Il cambiamento impone realismo politico, dote emiratina. La ricostruzione semplificata della situazione può essere questa: per Abu Dhabi la spaccatura con Ankara e Doha è più forte, più preoccupante e più violenta, delle divisioni con Teheran. Tant’è che ci sono già state forme di contatto con gli iraniani, anche via Russia: per esempio, il ruolo che gli Emirati stanno svolgendo in Siria. Un tempo sostenevano con armi di contrabbando le opposizioni, ora sono pronti a spendersi per il riallaccio delle relazioni diplomatiche con Damasco (che fa da hub logistico per il rafforzamento del fronte ribelle anti-turco in Libia) e anche sulla ricostruzione. Restando sulla Siria, un’altra immagine dei tempi: da una settima si sa che a Saraqib, nel nord-ovest, sono arrivati 150 soldati dei reparti speciali egiziani per assistere gli iraniani (intesi anche come milizie, tipo Hezbollah). Quegli egiziani lavoreranno sulla roccaforte ribelle di Idlib, ossia più o meno direttamente contro la Turchia e i suoi asset siriani. La mossa del Cairo, avallata dagli emiratini e facilitata dagli iraniani (e non certo osteggiata dai russi), mette in difficoltà la Turchia in Libia.
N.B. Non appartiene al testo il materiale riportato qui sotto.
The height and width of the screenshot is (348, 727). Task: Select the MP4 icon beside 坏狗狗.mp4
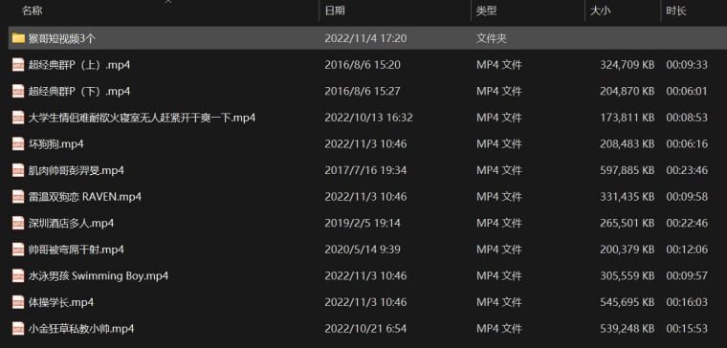coord(18,143)
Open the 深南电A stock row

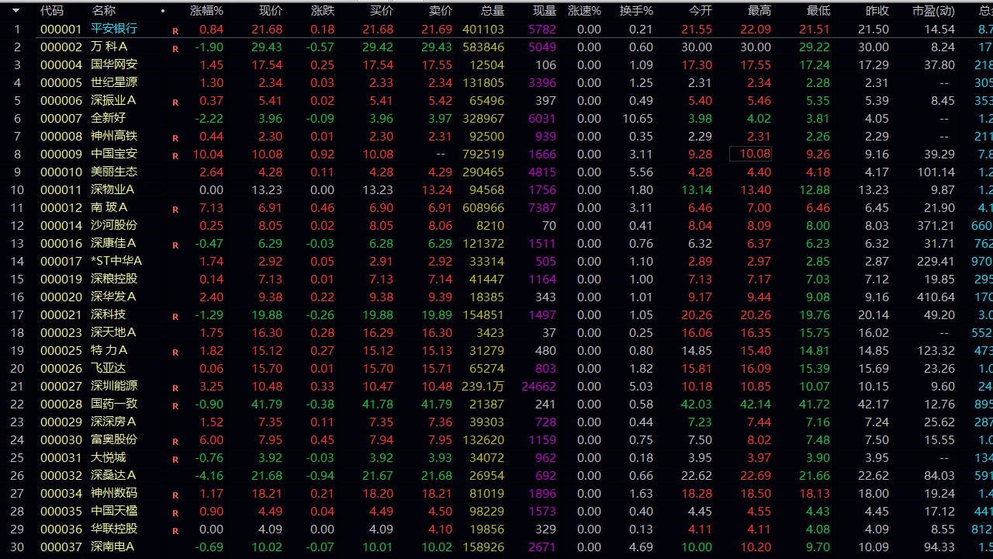click(x=113, y=547)
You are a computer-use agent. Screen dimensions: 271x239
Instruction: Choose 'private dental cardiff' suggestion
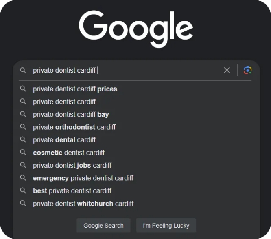click(x=64, y=140)
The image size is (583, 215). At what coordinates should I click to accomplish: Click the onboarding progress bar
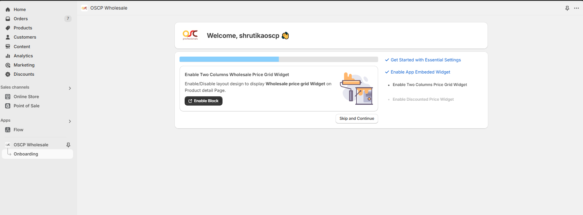pyautogui.click(x=279, y=59)
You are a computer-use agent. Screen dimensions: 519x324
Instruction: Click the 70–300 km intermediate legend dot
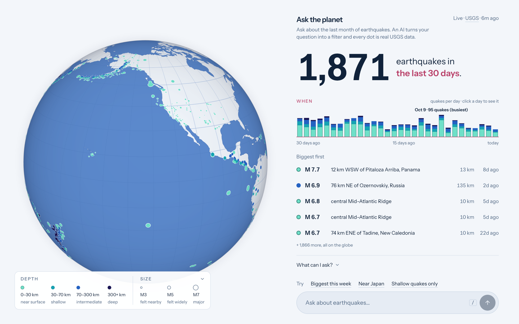(x=78, y=288)
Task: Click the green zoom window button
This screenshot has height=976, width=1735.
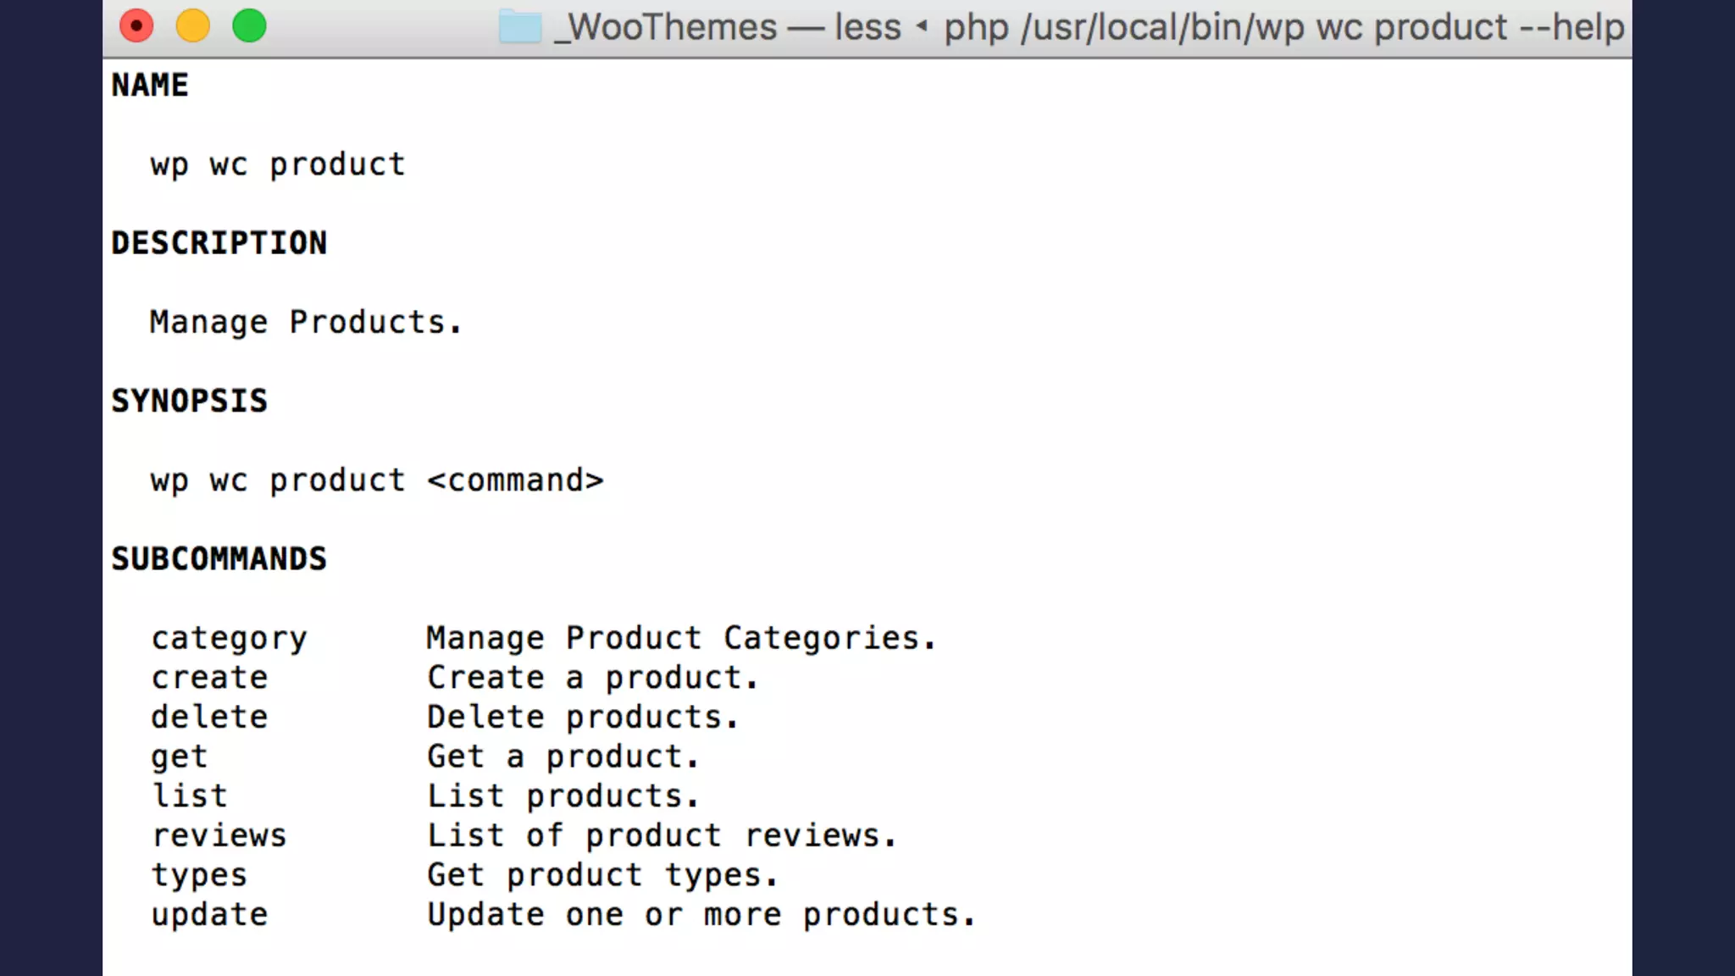Action: click(x=249, y=26)
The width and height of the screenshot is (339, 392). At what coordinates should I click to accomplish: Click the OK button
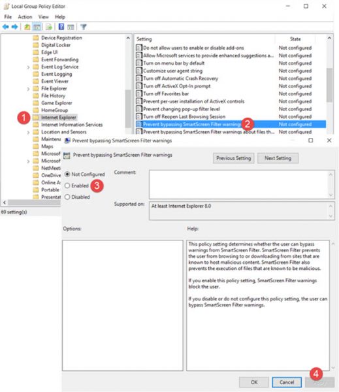(x=254, y=382)
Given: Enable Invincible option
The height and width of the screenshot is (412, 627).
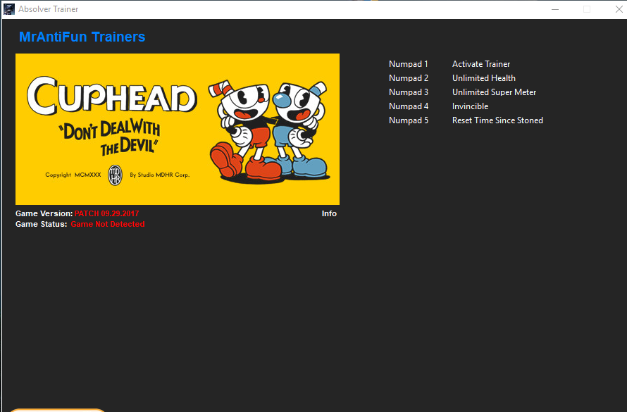Looking at the screenshot, I should [x=470, y=106].
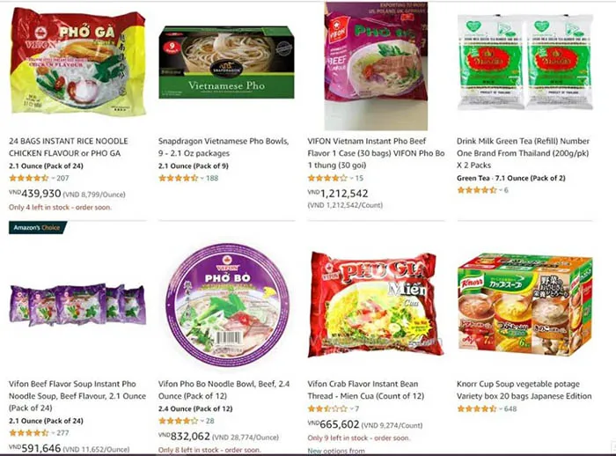Open 'Drink Milk Green Tea (Refill)' product title
616x456 pixels.
click(x=523, y=153)
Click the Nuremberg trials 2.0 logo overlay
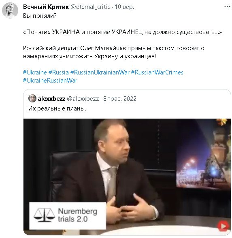This screenshot has height=238, width=232. (68, 215)
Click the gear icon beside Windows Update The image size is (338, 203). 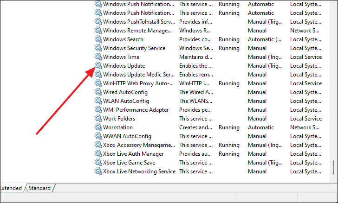coord(98,65)
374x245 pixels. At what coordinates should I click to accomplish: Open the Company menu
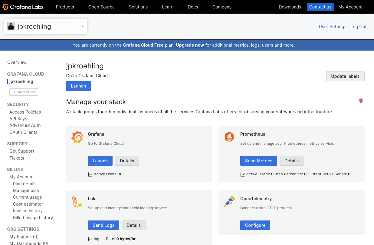222,7
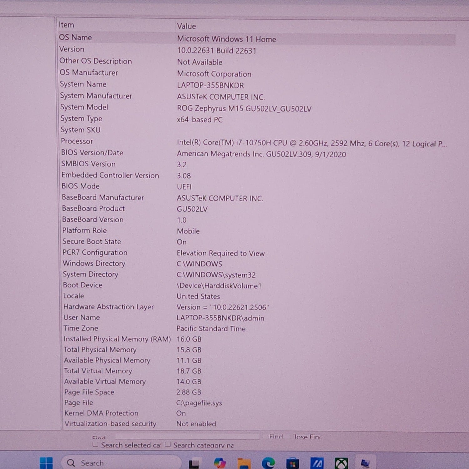The width and height of the screenshot is (469, 469).
Task: Open File Explorer from the taskbar
Action: tap(244, 463)
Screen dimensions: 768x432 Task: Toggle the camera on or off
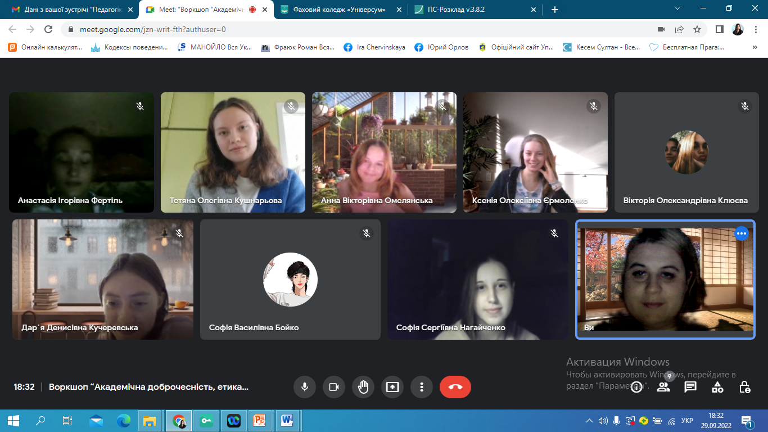coord(334,387)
Se lo sfogo militare in Nordafrica era impossibile, per via di una superiorità turca e del rischio destabilizzante che l’Egitto avrebbe subito da uno scontro nel cortile di casa, in Siria si può procedere a un regolamento di conti. In tutto questo, l’Iran gode di un ruolo di mezzo. Teheran è collegato al Qatar per ragioni strutturali (la condivisione del più grande reservoir gasifero del mondo South Pars/North Dome) e dialoga con Ankara sui temi mediterranei (l’Iran appoggia il governo di Tripoli e avalla l’impegno militare turco in Libia) e mediorientali (le azioni contro i curdi tra Siria e Iraq, che per la Repubblica islamica sono utili per regolare le questioni interne col Pjak) e per progetti infrastrutturale altamente strategici che attraversano il Caucaso e riguardano la connessione tra Mar Nero e Mar Caspio (piani su cui i turchi sfruttano la sponda azera, con Baku che è costantemente agganciato dalla sfera di influenza iraniana). Abu Dhabi cerca di aprire uno spazio attraverso cui rompere le relazioni della Turchia con l’Iran. Teheran sembra accettare il gioco per interesse.